The derivative term, Kd, is based on the rate of change of the error so an increase in Kd implies that the rate of change of error has increased over time so double the error would result in double the force. An increase by double the change in the robot's heading would take place if the robot's heading is doubled in error from the previous feedback result. Kd causes the robot to react faster as the error increases.
An increase in the integral term, Ki, means that the error is increased over time. The integral accounts for the sum of error over time. Even a small increase in the error would increase the integral so the robot would have to head in the right direction for an equal amount of time for the integral to balance to zero.
I would appreciate a much better answer and it would be great to be confident for a similar upcoming question in the finals.
Side note: i've posted this question on the Robotics part earlier but seeing that the questions there are hardly ever noticed, i've also posted it here.
I would highly recommend reading this article PID Without a PhD it gives a great explanation along with some implementation details. The best part is the numerous graphs. They show you what changing the P, I, or D term does while holding the others constant.
And if you want real world Application Atmel provides example code on their site (for 8 bit MCU) that perfectly mirrors the PID without a PhD article. It follows this code from AVR's website exactly (they make the ATMega32p microcontroller chip on the Arduino UNO boards) PDF explanation and Atmel Code in C
But here is a general explanation the way I understand it.

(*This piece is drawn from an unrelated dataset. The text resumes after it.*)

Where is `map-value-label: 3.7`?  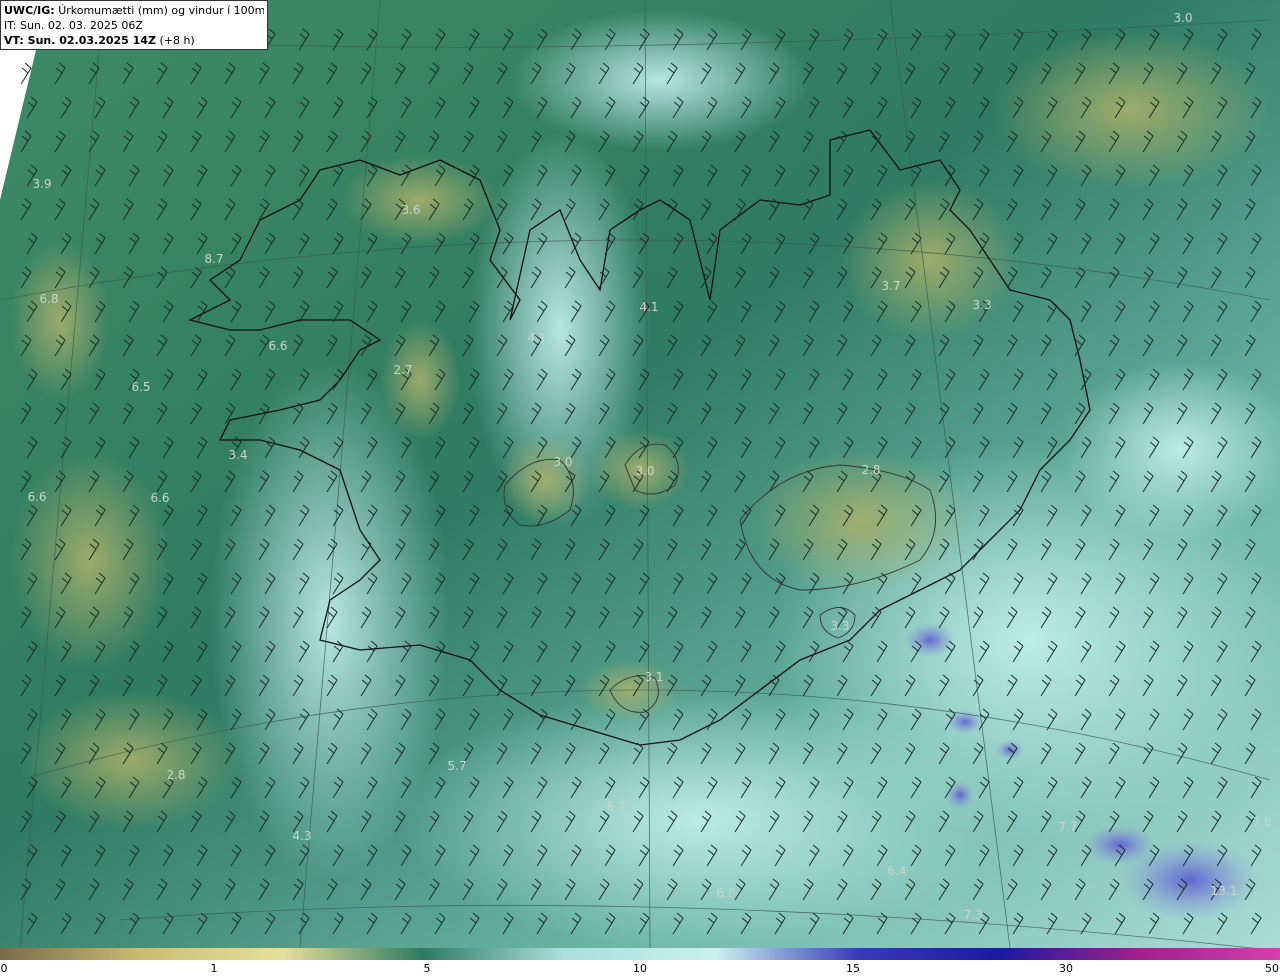
map-value-label: 3.7 is located at coordinates (890, 286).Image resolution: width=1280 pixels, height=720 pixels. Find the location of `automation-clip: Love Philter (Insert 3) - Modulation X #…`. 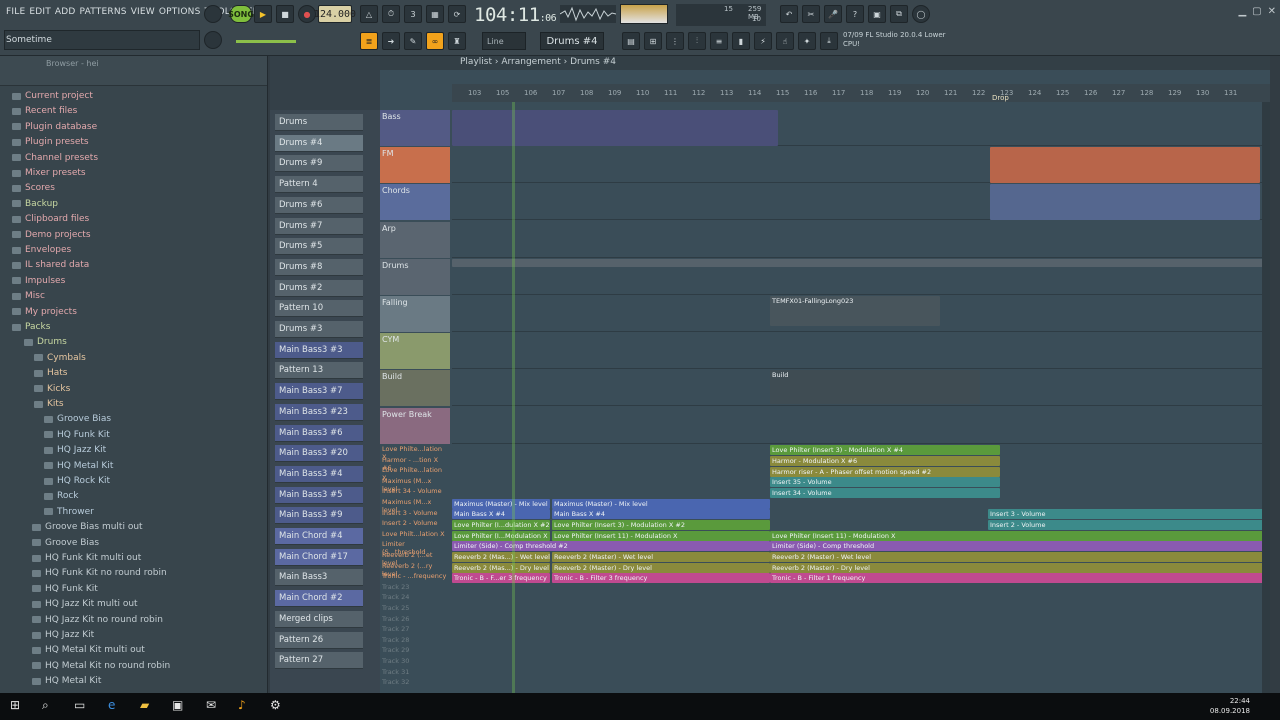

automation-clip: Love Philter (Insert 3) - Modulation X #… is located at coordinates (661, 525).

Proportional: This is a proportional relationship between the error and the target. Something like Pk(target - actual) Its simply a scaling factor on the error. It decides how quickly the system should react to an error (if it is of any help, you can think of it like amplifier slew rate). A large value will quickly try to fix errors, and a slow value will take longer. With Higher values though, we get into an overshoot condition and that's where the next terms come into play
Integral: This is meant to account for errors in the past. In fact it is the sum of all past errors. This is often useful for things like a small dc/constant offset that a Proportional controller can't fix on its own. Imagine, you give a step input of 1, and after a while the output settles at .9 and its clear its not going anywhere. The integral portion will see this error is always ~.1 too small so it will add it back in, to hopefully bring control closer to 1. THis term usually helps to stabilize the response curve. Since it is taken over a long period of time, it should reduce noise and any fast changes (like those found in overshoot/ringing conditions). Because it's aggregate, it is a very sensitive measurement and is usually very small when compared to other terms. A lower value will make changes happen very slowly, and create a very smooth response(this can also cause "wind-up" see the article)

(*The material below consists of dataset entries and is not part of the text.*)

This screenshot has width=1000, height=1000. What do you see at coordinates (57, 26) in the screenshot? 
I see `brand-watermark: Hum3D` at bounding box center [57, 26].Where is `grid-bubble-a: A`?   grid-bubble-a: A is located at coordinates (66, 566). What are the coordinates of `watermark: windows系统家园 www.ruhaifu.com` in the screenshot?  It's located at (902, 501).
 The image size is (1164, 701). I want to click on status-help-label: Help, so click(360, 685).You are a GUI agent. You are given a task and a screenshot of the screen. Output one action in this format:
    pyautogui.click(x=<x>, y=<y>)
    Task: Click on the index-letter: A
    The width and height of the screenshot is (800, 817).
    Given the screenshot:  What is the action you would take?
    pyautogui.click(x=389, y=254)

Derivative: This is supposed to account for the "future". It uses the slope of the most recent samples. Remember this is the slope, it has nothing to do with the position error(current-goal), it is previous measured position - current measured position. This is most sensitive to noise and when it is too high often causes ringing. A higher value encourages change since we are "amplifying" the slope.
I hope that helps. Maybe someone else can offer another viewpoint, but that's typically how I think about it.